Faculty Lead: Vincenzo Bollettino, PhD
Status: Active Program
Regions of Focus: Philippines, Bangladesh, Nepal
Research Theme: Disaster Resilience
Description
HHI’s Program on Resilient Communities uses evidence-based approaches to understand how communities mitigate the impact of disasters. Communities play a central role in disaster preparedness and response, and an understanding of the factors that contribute to or impede their resilience is essential to improving interactions with local civil society organizations, the private sector, national disaster management agencies, and the international humanitarian community.
The program supports local and national capacity for disaster preparedness and response by enabling grassroots organizations to:
• Adopt evidence-based tools and practices
• Enhance leadership skills and approaches
• Promote intellectual exchange across national and disciplinary boundaries
Current Activities
In 2021, the Program on Resilient Communities is engaged in activities designed to better understand the factors that contribute to community resilience to disasters, climate change, and the COVID-19 pandemic. Our core projects include:
- Deployment of a Resilience Scorecard in the context of COVID-19 to gauge community preparedness and needs,
- Research, training, and awareness raising on mental health as a primary component of community resilience. Through our work with coastal communities around the Philippines, mental health emerged as a major concern in the wake of disasters, climate crises, and COVID-19.

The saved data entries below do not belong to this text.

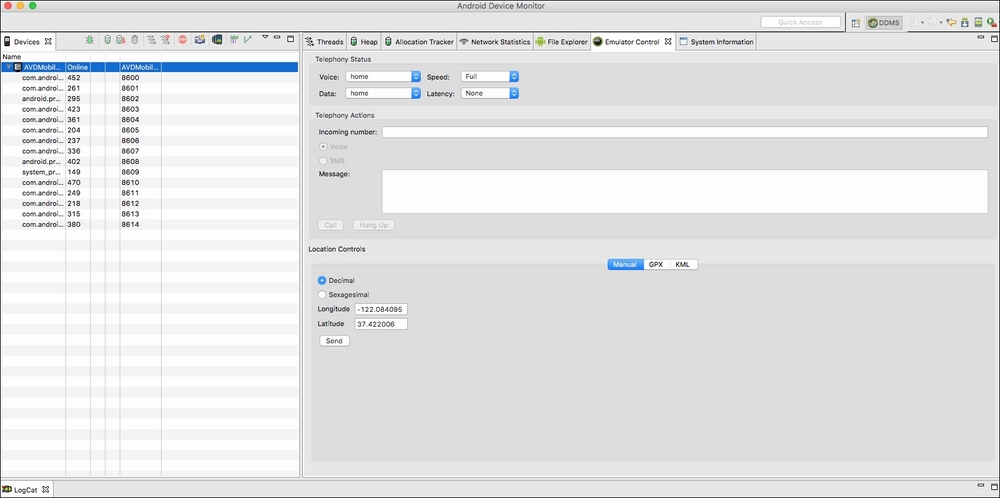
Task: Select the Decimal radio button
Action: [x=322, y=281]
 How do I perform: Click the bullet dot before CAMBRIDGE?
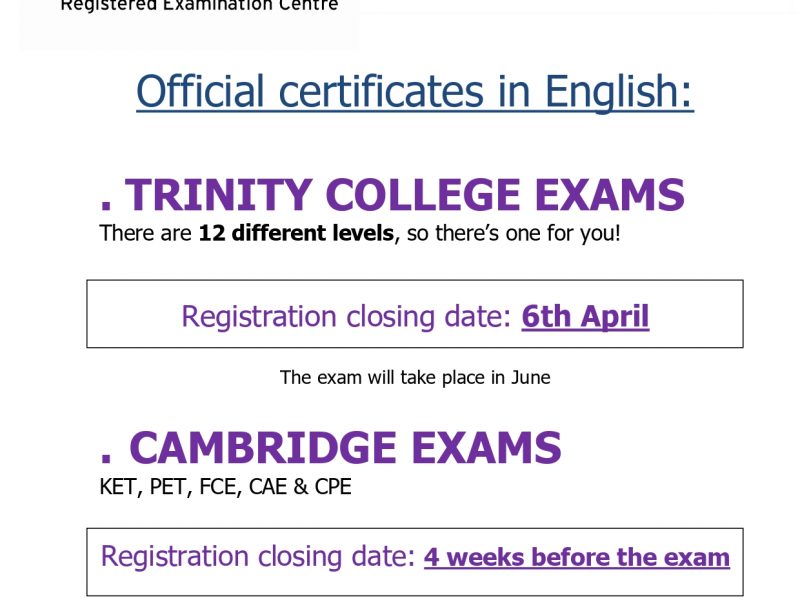pyautogui.click(x=106, y=459)
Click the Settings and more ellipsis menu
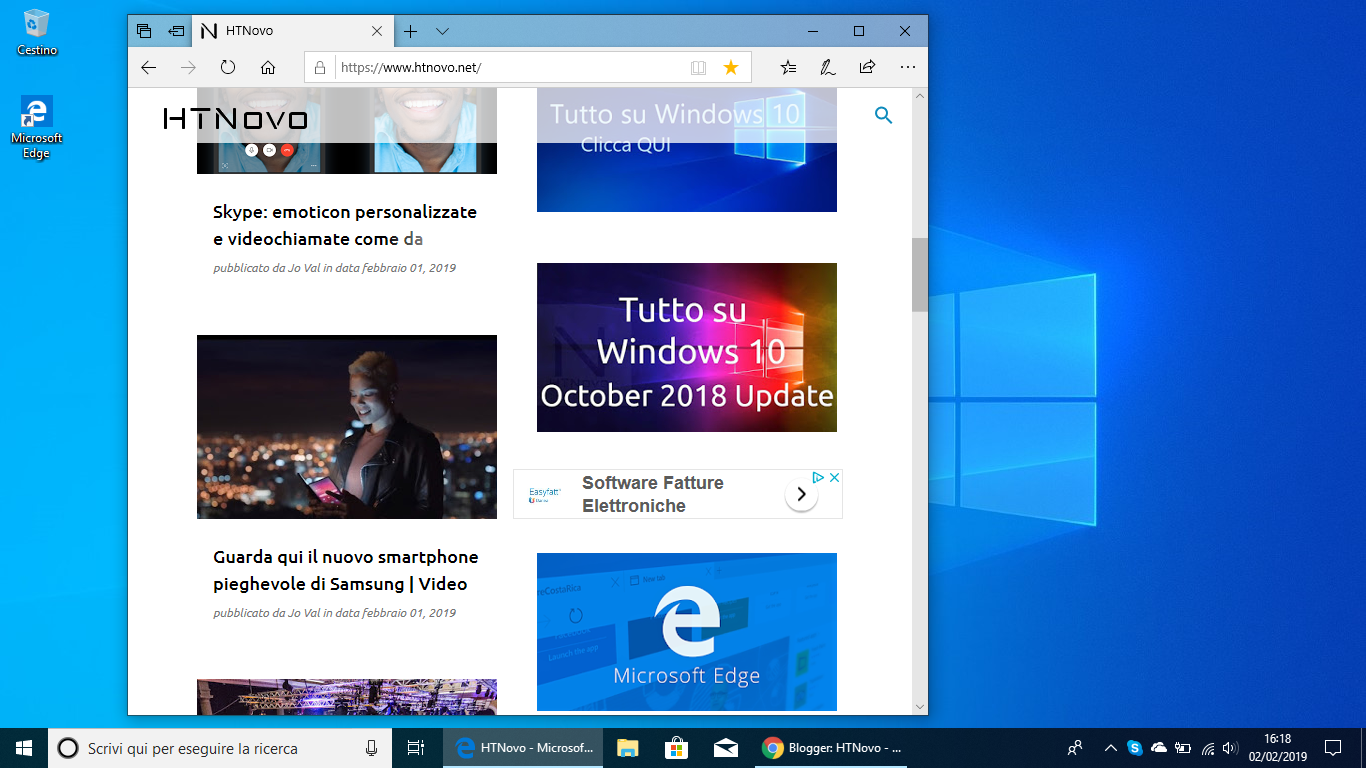 point(907,67)
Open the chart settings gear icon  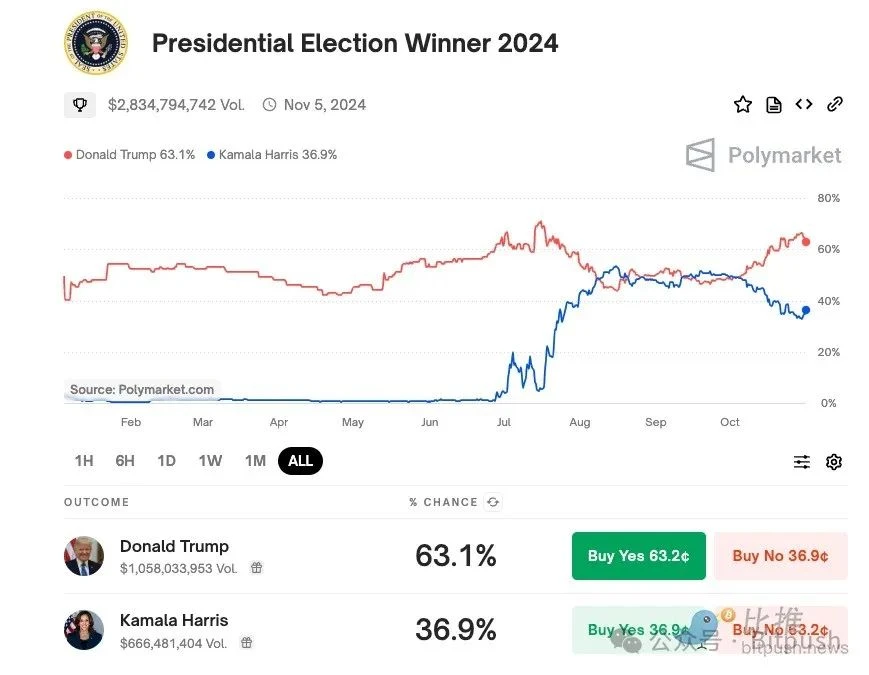(834, 461)
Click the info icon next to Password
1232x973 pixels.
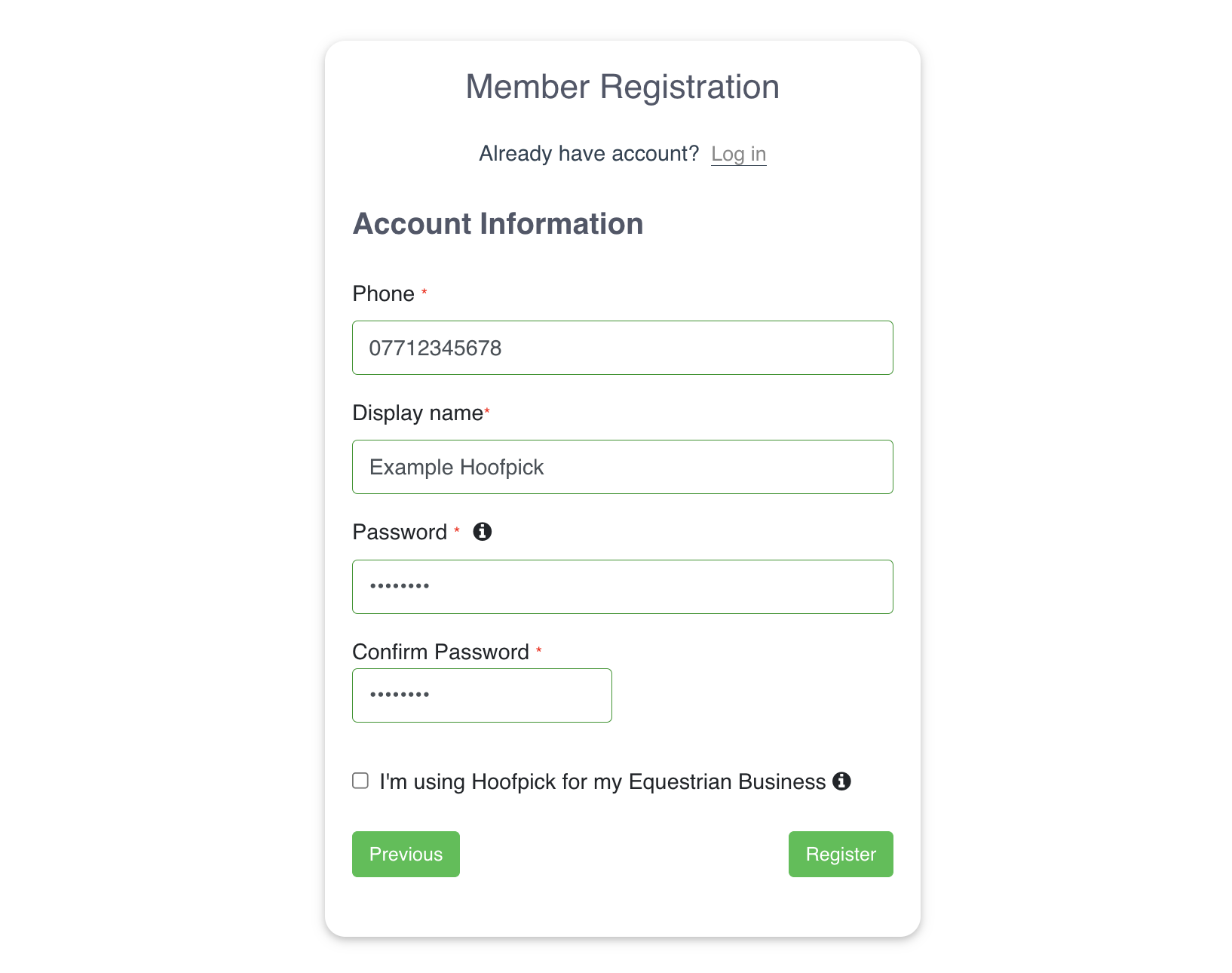pyautogui.click(x=483, y=532)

- Strengthening the capacity of local actors and building the network of response to disaster to be more inclusive and evidence-based. Convening these actors to share knowledge and amplify needs at a global scale.
- Exploratory work in the Philippines, investigating resilience in areas impacted by both conflict and climate change / environmental degradation and how these dynamics are related to displacement.
- In Nepal, continued engagement and research on exposures to climate change and natural disasters that will lay groundwork for future work in the region.